January 13, 2022
Computer Progress is a new website launched by a team of researchers from MIT, Yonsei University, and the University of Brasilia that analyses the computational burden of over 1,000 deep learning research papers. The site's data indicate that the computational load increases faster than expected, implying that algorithms still have room for improvement.
The research team analyzed 1,058 research papers on deep learning on arXiv to train the model. The lower bound on computational burden is theoretically a fourth-order polynomial in performance. However, the researchers found that ImageNet image classification algorithms scale as a ninth-order polynomial, requiring 500 times the computation to reduce the error rate by half. According to the authors, these scaling trends indicate that researchers should develop more efficient algorithms.
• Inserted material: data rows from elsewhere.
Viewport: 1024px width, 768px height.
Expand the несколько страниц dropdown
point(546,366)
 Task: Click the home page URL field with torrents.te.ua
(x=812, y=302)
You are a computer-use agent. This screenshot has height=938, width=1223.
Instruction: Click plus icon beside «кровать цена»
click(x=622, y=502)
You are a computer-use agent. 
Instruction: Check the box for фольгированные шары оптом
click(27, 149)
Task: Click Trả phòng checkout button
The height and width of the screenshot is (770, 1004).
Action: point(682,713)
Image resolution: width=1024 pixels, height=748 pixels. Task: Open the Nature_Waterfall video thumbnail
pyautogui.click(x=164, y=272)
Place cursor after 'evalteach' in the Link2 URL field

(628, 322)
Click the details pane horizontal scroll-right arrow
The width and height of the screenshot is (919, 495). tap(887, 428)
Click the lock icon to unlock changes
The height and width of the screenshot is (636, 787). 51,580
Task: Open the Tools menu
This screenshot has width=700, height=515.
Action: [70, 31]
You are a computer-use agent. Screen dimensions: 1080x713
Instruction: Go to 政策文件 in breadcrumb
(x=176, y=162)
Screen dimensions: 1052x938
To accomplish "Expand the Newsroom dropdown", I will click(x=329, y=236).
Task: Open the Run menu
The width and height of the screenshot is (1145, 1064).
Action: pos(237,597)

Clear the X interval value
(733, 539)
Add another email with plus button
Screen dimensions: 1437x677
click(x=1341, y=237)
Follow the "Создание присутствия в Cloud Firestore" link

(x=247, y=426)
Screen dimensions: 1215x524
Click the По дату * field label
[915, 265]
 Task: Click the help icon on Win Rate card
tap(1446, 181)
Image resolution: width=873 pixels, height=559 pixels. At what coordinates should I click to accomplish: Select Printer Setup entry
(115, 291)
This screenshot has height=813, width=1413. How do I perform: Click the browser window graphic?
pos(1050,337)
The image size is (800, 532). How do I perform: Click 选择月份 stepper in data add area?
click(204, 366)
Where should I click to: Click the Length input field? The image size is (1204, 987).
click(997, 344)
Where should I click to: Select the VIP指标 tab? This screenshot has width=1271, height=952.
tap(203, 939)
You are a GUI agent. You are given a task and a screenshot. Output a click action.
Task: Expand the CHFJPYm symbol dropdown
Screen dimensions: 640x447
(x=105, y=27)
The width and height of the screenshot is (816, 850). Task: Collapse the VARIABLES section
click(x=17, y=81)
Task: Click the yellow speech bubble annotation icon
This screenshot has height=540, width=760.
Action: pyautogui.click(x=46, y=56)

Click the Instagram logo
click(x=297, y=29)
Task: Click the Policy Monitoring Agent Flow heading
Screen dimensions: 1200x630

Deep neural networks are frequently over-parameterized than expected, given the training data size. This research demonstrated empirically to improve model performance and generalization, while training methods such as stochastic gradient descent (SGD) and regularization prevent models from becoming too well-fit. Additionally, researchers discovered that increasing model performance or accuracy requires increased training data, which grows in model size.
To test this hypothesis, the researchers analyzed deep learning papers in various fields within computer vision (CV) and natural language processing (NLP), including image recognition, object detection, question answering, named-entity recognition, and machine translation. They extracted the accuracy metrics for the models discussed in the papers and the computational burden of training the models, defined as the number of processors multiplied by the computation rate multiplied by the time (essentially, the total number of floating-point operations). They then used linear regression to express the model's performance in terms of computation. These equations demonstrate that model performance scales significantly worse than the fourth-degree polynomial predicted by theory: from 7.7th degree for question answering to a degree "around 50" polynomial for object detection, named-entity recognition, and machine translation.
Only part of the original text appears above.